On Thu, 22 Jan 2009 23:12:08 +0000, John Jones <jonescardiff@xxxxxxx>
wrote:

I thought you had pinched my idea. But then I realised that you had not
given the conditions that must obtain if we want to assert 'always'.

At best, I've semi-formalised, and I even did a lot of that wrong.

Anyway, I posted hoping to tidy up my understanding, check that I'm
not missing something important in an area I thought I understood, and
pick up related ideas from people who understand what I'm saying
better than I do. Apart from messing up the initial post, that's
mostly what happened. I don't get to claim any credit for anything,
AFAICS.

That said, I don't get why I need to specify conditions for the
"always". Maybe its something about the broken post of mine you
replied to, rather than my slightly more sane second post.

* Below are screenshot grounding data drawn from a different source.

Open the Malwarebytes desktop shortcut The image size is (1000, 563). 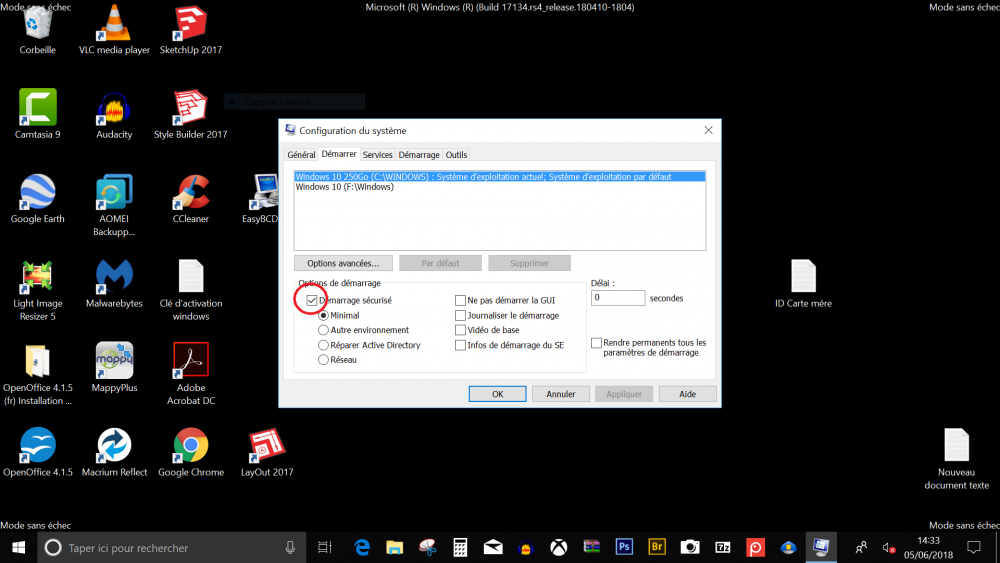coord(114,278)
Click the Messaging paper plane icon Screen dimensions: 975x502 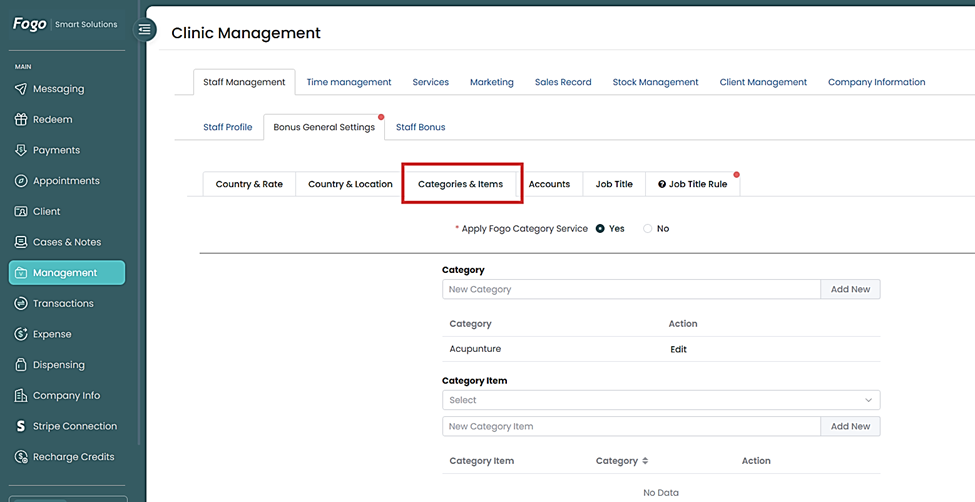pyautogui.click(x=21, y=89)
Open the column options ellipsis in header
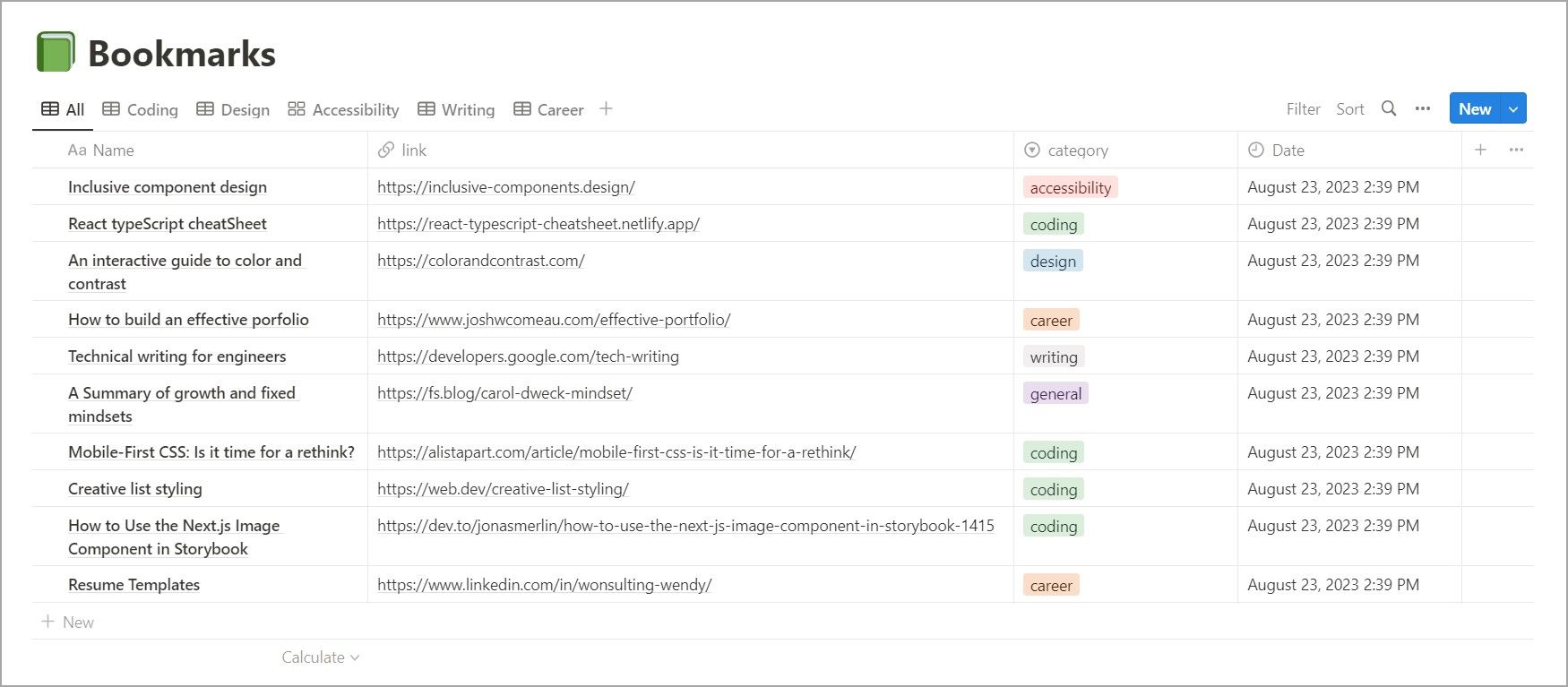Image resolution: width=1568 pixels, height=687 pixels. (x=1516, y=150)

The way I see it, in any logical statement, you always have the option
of adding a "forall" of arbitrarily defined irrelevant cases. It's
just normally pointless to do so - unless dealing with the liars
paradox, in which case its necessary. After Bill Taylors post, I'm now
thinking of those cases as integer level numbers, but it doesn't
really change the logic.

Without the model of levels, the only condition I can think of is that
the cases form a non-empty set.

Also, one key thing I have learned is that any resolution probably
needs to be based on some additional model (e.g. levels) and the
axioms etc to suit. As I said in reply to abo, I've come to believe
that the paradox is real after all - until you define an alternative
model in which it can be reinterpreted and resolved. The levels model
is just one such model.

As for avoiding the need for any additional model, I've re-read the
Wikipedia page and decided that I probably agree with the A. N. Prior
resolution - I have reservations, but I can't work out what they are,
which is a bad sign where logic is concerned. Intuition is very often
a liar.

http://en.wikipedia.org/wiki/Liar_paradox

.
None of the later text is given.